From 4ad0f2245b09f9c2cc192ecaa45773d570a17b57 Mon Sep 17 00:00:00 2001
From: =?UTF-8?q?Herm=C3=A8s=20B=C3=A9lusca-Ma=C3=AFto?=
 <hermes.belusca-maito@reactos.org>
Date: Sat, 26 Jan 2013 23:14:05 +0000
Subject: [PATCH] [SERVICES] Fix acquiring/releasing driver-loading and
 unloading privilege (see r57754) by using the RtlAdjustPrivilege API instead
 of using the standard user-mode Win32 API (thus get rid of calling LSA when
 calling LookupPrivilegeValueW).

svn path=/trunk/; revision=58233
---
 reactos/base/system/services/driver.c   | 98 +++++++------------------
 reactos/base/system/services/services.h |  1 +
 2 files changed, 29 insertions(+), 70 deletions(-)

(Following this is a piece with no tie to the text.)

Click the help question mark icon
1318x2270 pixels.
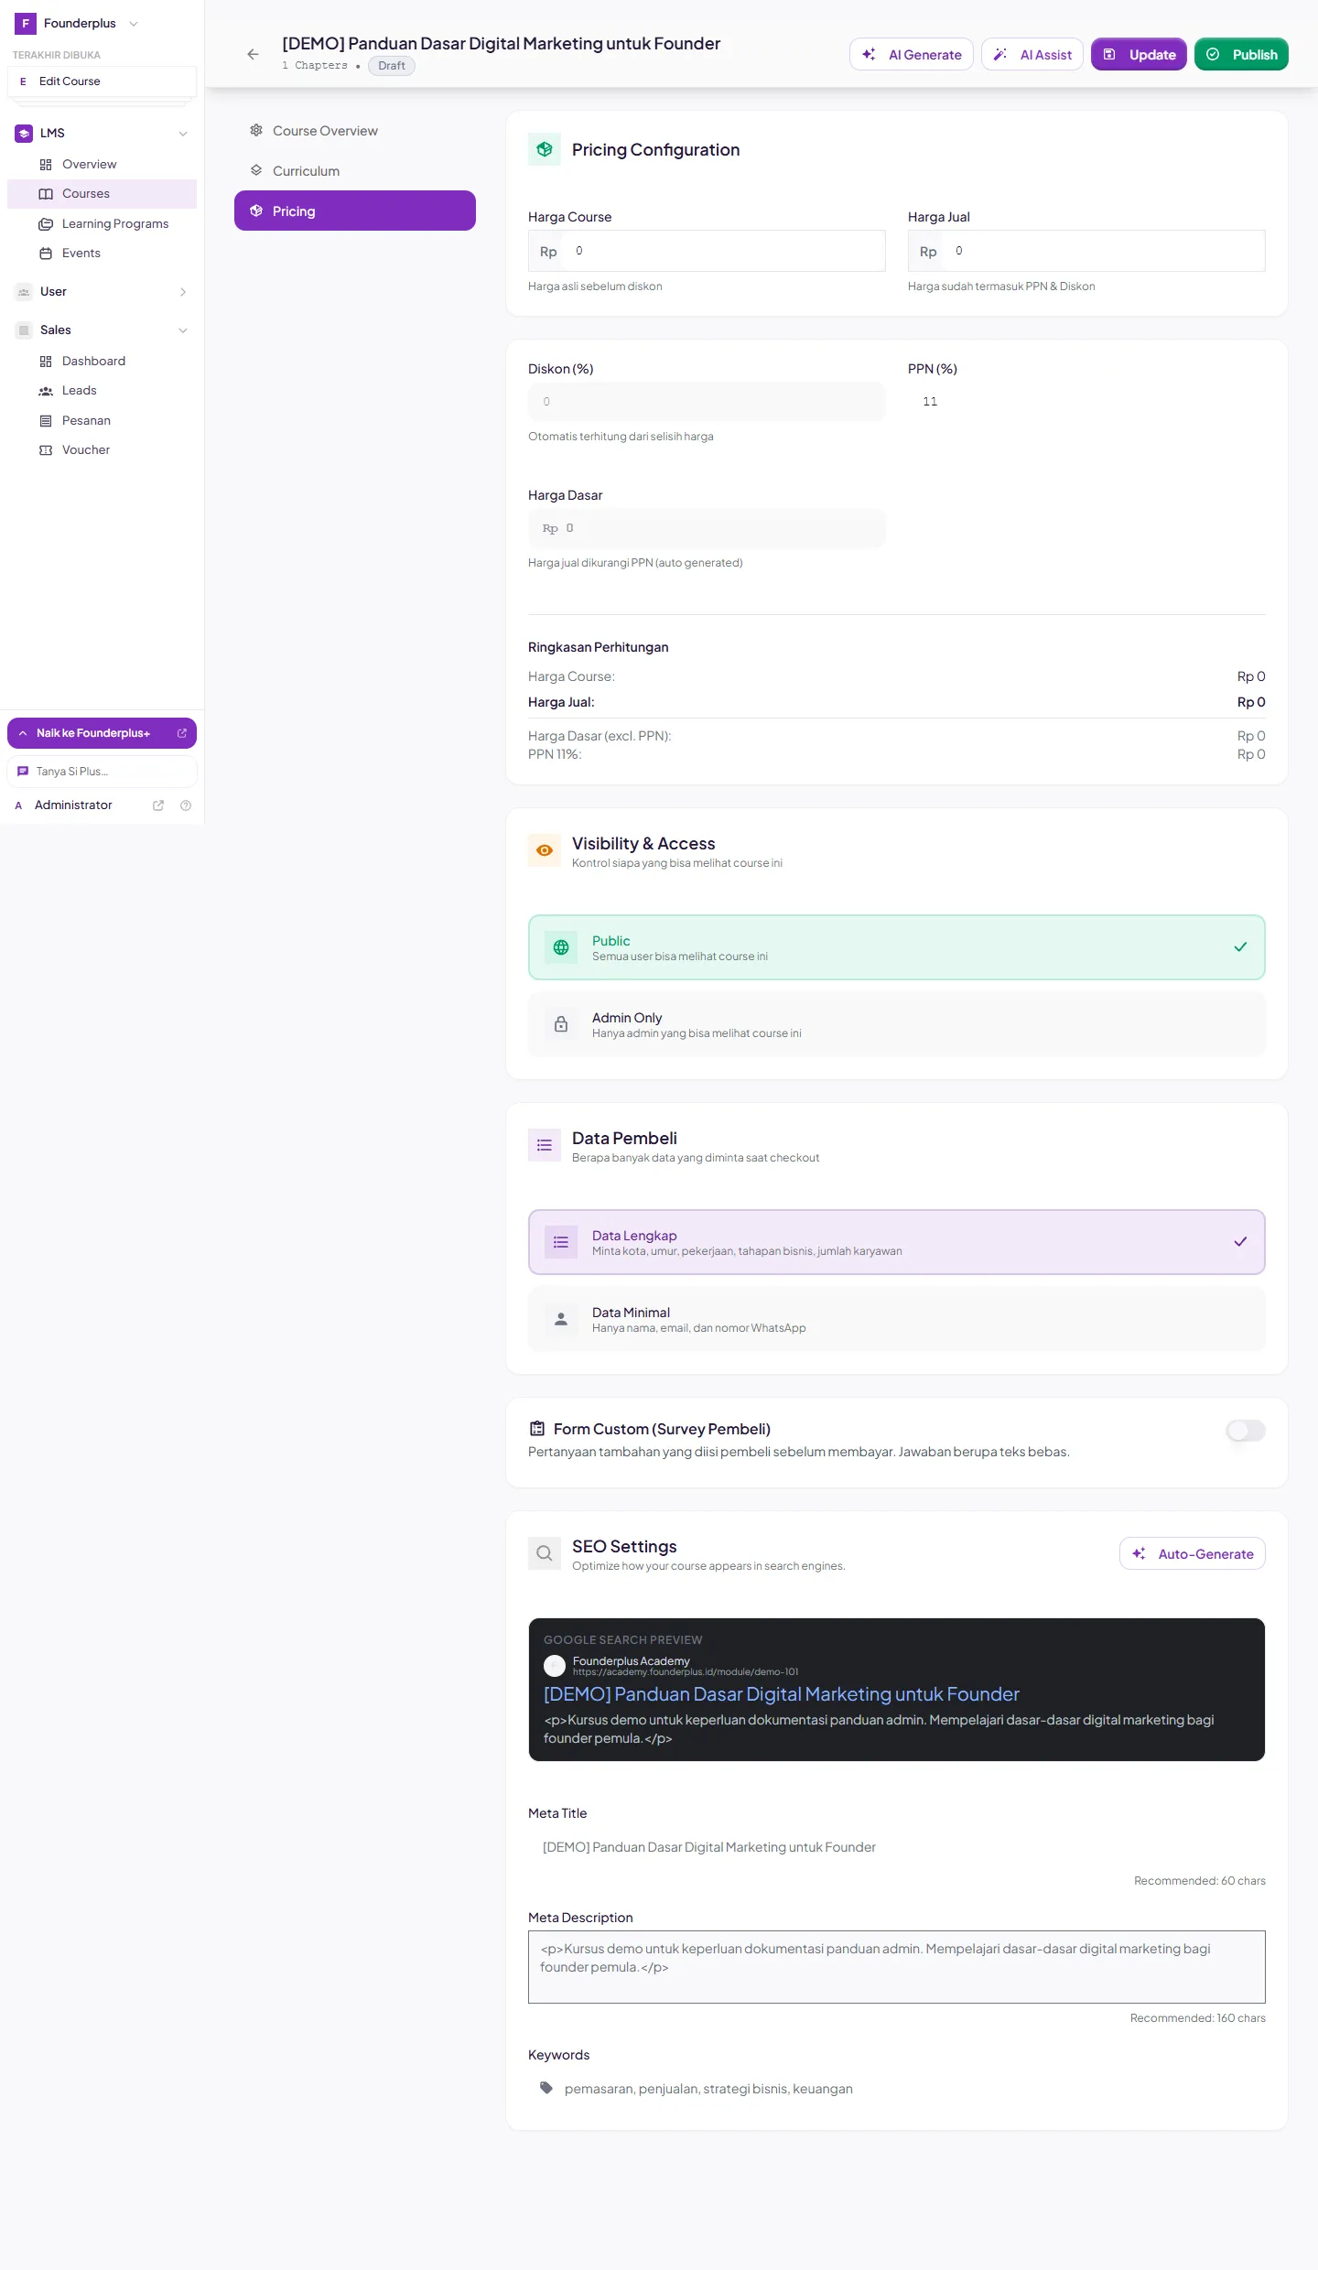click(x=186, y=805)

diff --git a/reactos/base/system/services/driver.c b/reactos/base/system/services/driver.c
index b8023dcedb9..8526b663211 100644
--- a/reactos/base/system/services/driver.c
+++ b/reactos/base/system/services/driver.c
@@ -16,57 +16,13 @@
 
 /* FUNCTIONS ****************************************************************/
 
-static DWORD EnablePrivilege(LPCWSTR lpszPrivilegeName, BOOL bEnablePrivilege)
-{
-    DWORD  dwRet  = ERROR_SUCCESS;
-    HANDLE hToken = NULL;
-
-    if (OpenProcessToken(GetCurrentProcess(),
-                         TOKEN_ADJUST_PRIVILEGES,
-                         &hToken))
-    {
-        TOKEN_PRIVILEGES tp;
-
-        tp.PrivilegeCount = 1;
-        tp.Privileges[0].Attributes = (bEnablePrivilege ? SE_PRIVILEGE_ENABLED : 0);
-
-        if (LookupPrivilegeValueW(NULL,
-                                  lpszPrivilegeName,
-                                  &tp.Privileges[0].Luid))
-        {
-            if (AdjustTokenPrivileges(hToken, FALSE, &tp, 0, NULL, NULL))
-            {
-                if (GetLastError() == ERROR_NOT_ALL_ASSIGNED)
-                    dwRet = ERROR_NOT_ALL_ASSIGNED;
-            }
-            else
-            {
-                dwRet = GetLastError();
-            }
-        }
-        else
-        {
-            dwRet = GetLastError();
-        }
-
-        CloseHandle(hToken);
-    }
-    else
-    {
-        dwRet = GetLastError();
-    }
-
-    return dwRet;
-}
-
-
 DWORD
 ScmLoadDriver(PSERVICE lpService)
 {
+    NTSTATUS Status = STATUS_SUCCESS;
+    BOOLEAN WasPrivilegeEnabled = FALSE;
     PWSTR pszDriverPath;
     UNICODE_STRING DriverPath;
-    NTSTATUS Status;
-    DWORD dwError = ERROR_SUCCESS;
 
     /* Build the driver path */
     /* 52 = wcslen(L"\\Registry\\Machine\\System\\CurrentControlSet\\Services\\") */
@@ -87,38 +43,38 @@ ScmLoadDriver(PSERVICE lpService)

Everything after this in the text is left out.